- Born: Peshtan, Tepelenë, Albania
- Education: University of Tirana
- Occupations: Journalist, columnist
- Known for: Founder and editor of Tema newspaper

= Mero Baze =

Albanian journalist

Mero Baze is an Albanian journalist and columnist. He is the founder and editor of the daily newspaper Tema and has been an active figure in Albanian media since the early 1990s. Baze is known for his political commentary and investigative reporting.

== Early life and education ==
Baze studied engineering at the University of Tirana in the early 1990s. During his time as a student, he contributed to the newspaper Studenti and participated in the early stages of Albania's post-communist press.

== Career ==
In 1992, Baze was appointed Director of News at the Albanian Telegraphic Agency (ATA). In August-November 1993 Baze was demoted and later fired from the ATA after publicly criticizing the agency’s politicization by disputing an anti-BBC statement issued by ATA's director Ilir Zhilla in the name of ATA journalists without their consent. Assistant editor Faruk Myrtaj, the only person at the agency who protested Baze’s dismissal, was also fired.

He later served as Chair of the Albanian Journalists' Association.

From 1993 to 1995, Baze worked as a political commentator for the Kosovo-based newspaper Rilindja and as a correspondent for Voice of America. His reporting included coverage of the 1997 unrest in Albania and an interview with imprisoned Socialist Party leader Fatos Nano.

In 1997, Baze founded a private news agency, Enter, which operated during the period of political crisis. That same year, he published Realitete shqiptaro-amerikane, a book focused on Albanian-American relations.

He became a correspondent for Radio Free Europe in 1999, covering the conflict in Kosovo and the Rambouillet Conference. His publications from that period include Shqipëria dhe lufta në Kosovë and Rambuje, Mosmarrëveshjet për paqe.

== Tema newspaper ==
In July 1999, Baze founded the newspaper Tema, which became a daily in September 2000. Initially critical of the Socialist Party, the newspaper later adopted a more oppositional stance toward the Democratic Party, particularly during the administration of Sali Berisha.

Baze's editorial work, including the satirical column "Antena", has received both support and criticism. In 2008, he published Përballja me antiopozitarizmin, a collection of political essays.
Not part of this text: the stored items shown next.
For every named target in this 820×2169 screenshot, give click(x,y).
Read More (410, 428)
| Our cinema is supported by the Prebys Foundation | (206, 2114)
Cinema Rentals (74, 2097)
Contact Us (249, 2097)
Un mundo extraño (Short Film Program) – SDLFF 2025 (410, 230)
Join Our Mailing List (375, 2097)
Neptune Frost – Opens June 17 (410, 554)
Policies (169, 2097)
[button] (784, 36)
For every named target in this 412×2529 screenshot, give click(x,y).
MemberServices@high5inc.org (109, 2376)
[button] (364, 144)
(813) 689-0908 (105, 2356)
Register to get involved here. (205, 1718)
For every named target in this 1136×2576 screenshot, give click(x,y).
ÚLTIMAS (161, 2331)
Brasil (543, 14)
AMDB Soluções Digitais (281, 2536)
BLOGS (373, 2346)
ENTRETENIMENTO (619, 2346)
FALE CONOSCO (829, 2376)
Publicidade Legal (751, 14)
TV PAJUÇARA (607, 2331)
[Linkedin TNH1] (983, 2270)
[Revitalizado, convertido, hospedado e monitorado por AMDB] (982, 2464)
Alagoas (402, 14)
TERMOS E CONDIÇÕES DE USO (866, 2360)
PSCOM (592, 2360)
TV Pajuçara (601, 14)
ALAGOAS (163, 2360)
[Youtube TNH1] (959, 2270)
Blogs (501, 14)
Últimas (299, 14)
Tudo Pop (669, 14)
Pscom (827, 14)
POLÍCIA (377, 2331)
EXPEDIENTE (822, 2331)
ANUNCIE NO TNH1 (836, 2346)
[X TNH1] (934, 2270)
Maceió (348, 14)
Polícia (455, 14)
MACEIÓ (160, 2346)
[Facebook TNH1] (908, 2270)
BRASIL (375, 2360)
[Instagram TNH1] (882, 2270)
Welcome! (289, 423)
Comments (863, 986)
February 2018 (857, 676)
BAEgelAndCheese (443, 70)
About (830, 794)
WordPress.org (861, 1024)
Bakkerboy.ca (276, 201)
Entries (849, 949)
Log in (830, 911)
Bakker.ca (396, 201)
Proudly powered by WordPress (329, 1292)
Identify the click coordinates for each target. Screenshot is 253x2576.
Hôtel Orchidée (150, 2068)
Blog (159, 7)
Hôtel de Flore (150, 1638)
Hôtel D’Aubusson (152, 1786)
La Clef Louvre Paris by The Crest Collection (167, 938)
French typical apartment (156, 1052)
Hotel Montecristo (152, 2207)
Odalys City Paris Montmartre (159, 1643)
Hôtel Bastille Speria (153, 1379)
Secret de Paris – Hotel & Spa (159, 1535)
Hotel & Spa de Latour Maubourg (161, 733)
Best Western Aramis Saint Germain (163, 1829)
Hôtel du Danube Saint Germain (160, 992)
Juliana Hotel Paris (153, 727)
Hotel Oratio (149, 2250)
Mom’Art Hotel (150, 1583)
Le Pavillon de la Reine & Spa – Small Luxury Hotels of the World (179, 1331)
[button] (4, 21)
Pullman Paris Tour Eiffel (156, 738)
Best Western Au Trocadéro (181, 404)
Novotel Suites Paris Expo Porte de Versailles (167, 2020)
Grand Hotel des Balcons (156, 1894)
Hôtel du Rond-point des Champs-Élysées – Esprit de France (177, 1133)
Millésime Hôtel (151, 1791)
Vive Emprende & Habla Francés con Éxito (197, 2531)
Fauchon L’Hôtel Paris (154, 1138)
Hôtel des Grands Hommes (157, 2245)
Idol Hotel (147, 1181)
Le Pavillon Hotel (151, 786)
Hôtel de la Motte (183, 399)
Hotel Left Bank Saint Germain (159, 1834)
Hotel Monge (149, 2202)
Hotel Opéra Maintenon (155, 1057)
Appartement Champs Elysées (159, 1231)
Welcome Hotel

In the same year, he began hosting the talk show Faktor Plus on Vizion Plus.

== Publications ==
- Kthim grek (1995) – Essays
- Realitete shqiptaro-amerikane (1997) – Essays
- Shqipëria dhe lufta në Kosovë (1998)
- Përballja me antiopozitarizmin (2008)
- Viti '97: Prapaskenat e krizës që rrënuan shtetin (2010)
- Rambuje mosmarrëveshja për paqe (2000)
- Jug (2014) – Poetry
- Kryeministri i padukshëm (2016) – Political essays
- Rrëfimi i një anti-Berishisti (2018) – Memoir and commentary
- Njeriu që vuri dinamitin (2020) – Investigative narrative
- A ka zgjidhje? (2011)
- Të gjithë na qeshin (2013)
- Parandjenja e vdekjes (2015)
- Kriza e Republikës (2017)
- Republika e parë: historia politike e Kosovës 1989-1999 (2022)

== Legal issues ==
In December 2008, Baze's car was set on fire and exploded outside his apartment building in Tirana. He described the incident as a serious act of intimidation related to his journalism. The Union of Albanian Journalists condemned the attack, while the opposition Socialist Party considered it a dramatic development in the ongoing conflict between Prime Minister Sali Berisha and critical media voices.

In 2005, during the rerun elections in the southern city of Gjirokastër, Baze and fellow journalist Astrit Patozi were physically assaulted by Gjolek Malaj, a relative of a senior Socialist Party official. The attack took place near a polling station in front of police officers who reportedly failed to intervene and instead protected the attackers. The Ministry of Public Order dismissed four police officers for negligence, and the case was sent to the prosecutor general’s office. Malaj was later convicted and sentenced to four months in prison. Baze described the attack as a symptom of criminal elements infiltrating the police, threatening the democratic process.

In 2011, Tema was evicted from a state-owned building, despite having signed a 20-year lease in 2009. That same year, Baze was physically assaulted by businessman Rezart Taçi after publishing reports on the contested privatization of the ARMO oil refineries and accusations of tax evasion.

== Personal life ==
Baze is married and has two children. Though trained as an engineer, he has worked full-time in journalism since the early 1990s.